Jakarta (ANTARA News) - Pengadilan Tindak Pidana Korupsi (Tipikor) cukup dibentuk di lima wilayah saja dan tidak perlu ada di setiap kabupaten/kota mengingat keterbatasan anggaran dan sumber daya manusia.

"Pembentukan Pengadilan Tipikor di seluruh kabupaten/kota adalah ide yang tidak realistik baik dari segi anggaran maupun SDM," kata Dadang Trisasongko dari Koalisi Penyelamat Pemberantasan Korupsi kepada wartawan di Jakarta, Selasa.

Menurut Dadang, ada kemungkinan bahwa usulan tidak realistik tersebut merupakan isu yang digulirkan agar pembahasan RUU Tipikor mengalami kebuntuan.

Usulan tersebut, ujar dia, juga bisa membenturkan antara kepentingan anggaran untuk Pengadilan Tipikor dan kebutuhan anggaran untuk sejumlah program pro-rakyat.

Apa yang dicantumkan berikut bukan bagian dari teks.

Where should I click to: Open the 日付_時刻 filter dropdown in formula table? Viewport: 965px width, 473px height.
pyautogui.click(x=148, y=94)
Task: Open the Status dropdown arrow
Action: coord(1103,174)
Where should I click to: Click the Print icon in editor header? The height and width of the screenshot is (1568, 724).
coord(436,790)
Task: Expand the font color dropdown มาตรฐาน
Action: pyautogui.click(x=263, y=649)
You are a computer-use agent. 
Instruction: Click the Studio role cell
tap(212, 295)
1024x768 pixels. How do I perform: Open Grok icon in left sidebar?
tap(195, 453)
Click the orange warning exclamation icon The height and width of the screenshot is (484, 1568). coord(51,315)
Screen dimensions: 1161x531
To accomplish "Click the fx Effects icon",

Ia memaparkan, pembentukan Pengadilan Tipikor yang terbaik bila dilihat baik dari segi anggaran maupun SDM adalah adanya keberadaan Pengadilan Tipikor yang cukup hanya di lima wilayah.

Lima wilayah tersebut mewakili regional masing-masing yaitu di Jakarta Pusat (Pengadilan Tipikor saat ini), Medan, Makassar, Samarinda, dan Surabaya.

Koalisi Penyelamat Pemberantasan Korupsi terdiri dari sekitar 30 LSM antikorupsi antara lain Konsorsium Reformasi Hukum Nasional (KRHN), Indonesia Corruption Watch (ICW), Lembaga Bantuan Hukum (LBH) Jakarta, Transparency International (TI) Indonesia, Masyarakat Transparansi Indonesia (MTI), dan Pusat Studi Hukum dan Kebijakan (PSHK).

Sementara itu, Sekretaris Jendral TI Indonesia, Teten Masduki, mengatakan, koalisi politik yang dibangun oleh Presiden Susilo Bambang Yudhoyono sebenarnya sudah cukup besar sehingga seharusnya bisa digunakan untuk mendesak DPR agar segera menyelesaikan RUU Tipikor.

Teten juga menginginkan agar Pengadilan Tipikor di masa depan tidak hanya menerima kasus dari Komisi Pemberantasan Korupsi (KPK), tetapi juga bisa mengadili kasus korupsi dari pihak kejaksaan.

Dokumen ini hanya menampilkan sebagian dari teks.